誰だか小さな身体にぶつかって、結果、僕は支えられたのだ。
「すいません、」
慌てて体制を立て直し振り向くと、そこにいたのはユリちゃんだった。
こんな華奢な女の子にぶつかってしまうなんて、僕は大いに慌てた。
「大丈夫ですか? ケガしてないですか? 痛かったでしょう? ごめんなさい!」
「大丈夫です。ケガもしてませんし、たいして痛くもなかったです。だから気にしないでください。そんな事より、」
言いかけて僕を見上げる彼女の髪にはリボンがまかれていた。
遠目から見た時はカチューシャだと思ってたけど違うみたいだ。
それにしても随分と古そうなリボンだな。
若い女の子の髪を飾るには少々レトロすぎやしないだろうか?
着ている服の新しさから比べると妙に浮いている。
色はあせた青色で、所々退色して白っぽくなってるし。
と、その時。
僕の脳内に割り込むように浮かんだのは幼い日のユリちゃんだった。
____夏の空のような青いリボン。
____それを髪に飾ってもらい満面の笑みで喜ぶ姿。
……あぁ、
……そうか、このリボンはあの日の、
「ユリちゃん、その髪につけてるの……11年前の夏祭りに、お母さんがつけてくれたリボンだよね」
田所さんからもらったリボンを、大きくなったいまでも大事にしているのかと思うとなんだか僕まで嬉しい。
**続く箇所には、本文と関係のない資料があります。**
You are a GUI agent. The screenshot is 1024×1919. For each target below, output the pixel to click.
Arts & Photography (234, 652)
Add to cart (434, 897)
ユリちゃんは指先でリボンに触れながら驚いた顔で僕を見る。
「そうですけど……なんで知ってるんですか? それは……その、」
そして持っていた僕の名刺をチラリと見た。
「岡村さん、ですよね? この名刺に”霊媒師”って書いてあるけど……私の母に会ったって言うのは本当ですか? ……母は11年前に亡くなっています、それでも本当に本当に会ったんでしょうか?」
「うん、会ったよ。ユリちゃんのお母さんとお婆ちゃんにもね。2人ともとても優しい人達だった。それと、それとね、ユリちゃんは本当にお母さんにそっくりだ」
田所さん譲りの大きな目に、ぶわっと涙が溜まっていく。
ユリちゃんは両手で口元を押さえ、肩を震わせている。
泣かせるつもりはなかったんだけど……でも、これは悲しい涙ではないだろうから許してもらおう。